How do you solve Remove Element on LeetCode?

Remove Element (LeetCode #27) can be solved using Brute Force or Optimal Solution (Two Pointers). The optimal approach is Optimal Solution (Two Pointers) with O(n) time complexity and O(1) space complexity. Key insight: Using the two pointers technique allows us to efficiently modify the array in-place without needing extra space.

What is the brute force solution for Remove Element?

The brute force approach for Remove Element is Brute Force, with O(n²) time complexity and O(1) space complexity. The brute force approach involves creating a new array and copying over all elements that are not equal to the specified value. This is straightforward but inefficient as it requires extra space and multiple passes through the array. The optimal Optimal Solution (Two Pointers) approach improves this to O(n).

What algorithm or data structure is used to solve Remove Element?

Remove Element uses the following concepts: Array, Two Pointers. The recommended patterns to study are: Hash Map, Array, Two Pointers.

What are the interview tips for Remove Element?

When you first see this problem, clarify that you understand it requires in-place modification and that the order of elements can change. Communicate your approach clearly, mentioning that you plan to use the two pointers technique to track valid elements. Be sure to mention edge cases, such as when the array is empty or when all elements are equal to val.

What are common mistakes when solving Remove Element?

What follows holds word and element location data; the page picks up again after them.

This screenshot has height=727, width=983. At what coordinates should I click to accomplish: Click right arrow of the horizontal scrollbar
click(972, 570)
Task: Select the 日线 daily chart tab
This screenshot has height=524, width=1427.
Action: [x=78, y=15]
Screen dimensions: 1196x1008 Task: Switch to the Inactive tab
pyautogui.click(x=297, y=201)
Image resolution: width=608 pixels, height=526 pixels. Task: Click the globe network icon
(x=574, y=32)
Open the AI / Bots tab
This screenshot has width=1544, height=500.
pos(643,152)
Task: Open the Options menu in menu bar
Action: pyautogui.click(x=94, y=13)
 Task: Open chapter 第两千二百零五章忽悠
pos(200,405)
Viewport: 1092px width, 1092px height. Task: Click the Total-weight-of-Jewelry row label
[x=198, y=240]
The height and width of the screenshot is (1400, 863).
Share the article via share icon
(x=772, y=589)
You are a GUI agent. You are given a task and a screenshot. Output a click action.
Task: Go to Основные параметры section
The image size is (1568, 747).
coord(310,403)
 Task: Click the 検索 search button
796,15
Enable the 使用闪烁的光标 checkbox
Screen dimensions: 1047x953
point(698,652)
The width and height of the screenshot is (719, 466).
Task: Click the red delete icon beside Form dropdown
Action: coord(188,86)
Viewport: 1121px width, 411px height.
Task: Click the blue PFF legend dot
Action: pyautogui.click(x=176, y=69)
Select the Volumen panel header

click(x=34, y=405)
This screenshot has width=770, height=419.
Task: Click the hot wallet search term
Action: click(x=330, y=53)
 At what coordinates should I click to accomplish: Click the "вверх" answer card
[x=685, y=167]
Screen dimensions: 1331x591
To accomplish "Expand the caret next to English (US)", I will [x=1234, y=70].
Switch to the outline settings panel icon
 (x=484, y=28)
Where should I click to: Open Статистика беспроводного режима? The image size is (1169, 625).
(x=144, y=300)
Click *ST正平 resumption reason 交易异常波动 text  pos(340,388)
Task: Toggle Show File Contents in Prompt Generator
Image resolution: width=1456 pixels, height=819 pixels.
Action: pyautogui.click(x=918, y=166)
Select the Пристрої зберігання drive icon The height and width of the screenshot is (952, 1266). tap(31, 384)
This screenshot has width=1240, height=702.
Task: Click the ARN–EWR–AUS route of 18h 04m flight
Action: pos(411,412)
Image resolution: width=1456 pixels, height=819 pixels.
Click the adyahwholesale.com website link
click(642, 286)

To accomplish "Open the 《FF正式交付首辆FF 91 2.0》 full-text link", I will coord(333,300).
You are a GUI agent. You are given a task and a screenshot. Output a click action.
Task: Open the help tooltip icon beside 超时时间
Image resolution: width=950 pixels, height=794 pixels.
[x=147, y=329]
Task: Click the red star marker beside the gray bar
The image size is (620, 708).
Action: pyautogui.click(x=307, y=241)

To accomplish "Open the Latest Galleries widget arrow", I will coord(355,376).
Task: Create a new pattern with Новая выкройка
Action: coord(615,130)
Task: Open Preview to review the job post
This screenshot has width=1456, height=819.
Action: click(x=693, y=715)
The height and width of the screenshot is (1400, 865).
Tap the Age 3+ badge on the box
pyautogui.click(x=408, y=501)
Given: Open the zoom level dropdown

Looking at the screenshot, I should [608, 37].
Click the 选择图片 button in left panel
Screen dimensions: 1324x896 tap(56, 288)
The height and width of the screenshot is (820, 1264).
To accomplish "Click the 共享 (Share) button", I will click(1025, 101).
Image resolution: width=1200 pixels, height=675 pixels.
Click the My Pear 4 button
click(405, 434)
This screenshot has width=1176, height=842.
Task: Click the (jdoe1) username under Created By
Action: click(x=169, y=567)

Students often try to create a new array instead of modifying the original array in-place, leading to unnecessary space usage. Another common mistake is not properly managing the index of the valid elements, which can lead to incorrect counts.

#27

Remove Element

Easy

ArrayTwo PointersHash MapArrayTwo Pointers

LeetCode ↗

Approaches

Brute ForceOptimal

Complexity Comparison

	Brute Force	Optimal Solution (Two Pointers)★
Time	O(n²)	O(n)
Space	O(1)	O(1)

💡

Intuition

Time O(n)Space O(1)

The optimal approach uses the two pointers technique to efficiently remove elements in-place. One pointer traverses the array while the other keeps track of the position to place the next valid element.

⚙️

Algorithm

4 steps

1Step 1: Initialize a pointer 'k' to 0, which will track the position of the next valid element.
2Step 2: Iterate through the array with another pointer 'i'.
3Step 3: If nums[i] is not equal to val, assign nums[k] = nums[i] and increment k.
4Step 4: After the loop, k will be the count of elements not equal to val.

solution.py9 lines

1# Full working Python code with comments
2
3def removeElement(nums, val):
4    k = 0  # Pointer for the next valid position
5    for i in range(len(nums)):
6        if nums[i] != val:
7            nums[k] = nums[i]  # Place valid element at position k
8            k += 1  # Increment k
9    return k  # Return the count of valid elements

ℹ

Complexity note: The time complexity is O(n) because we make a single pass through the array, and the space complexity is O(1) since we are modifying the array in place without using additional storage.

1Using the two pointers technique allows us to efficiently modify the array in-place without needing extra space.
2Understanding that we can overwrite elements in the original array rather than removing them can simplify the problem.

Solutions and explanations are original Tejav content. Problem titles © LeetCode — use the LeetCode button above for the full problem statement.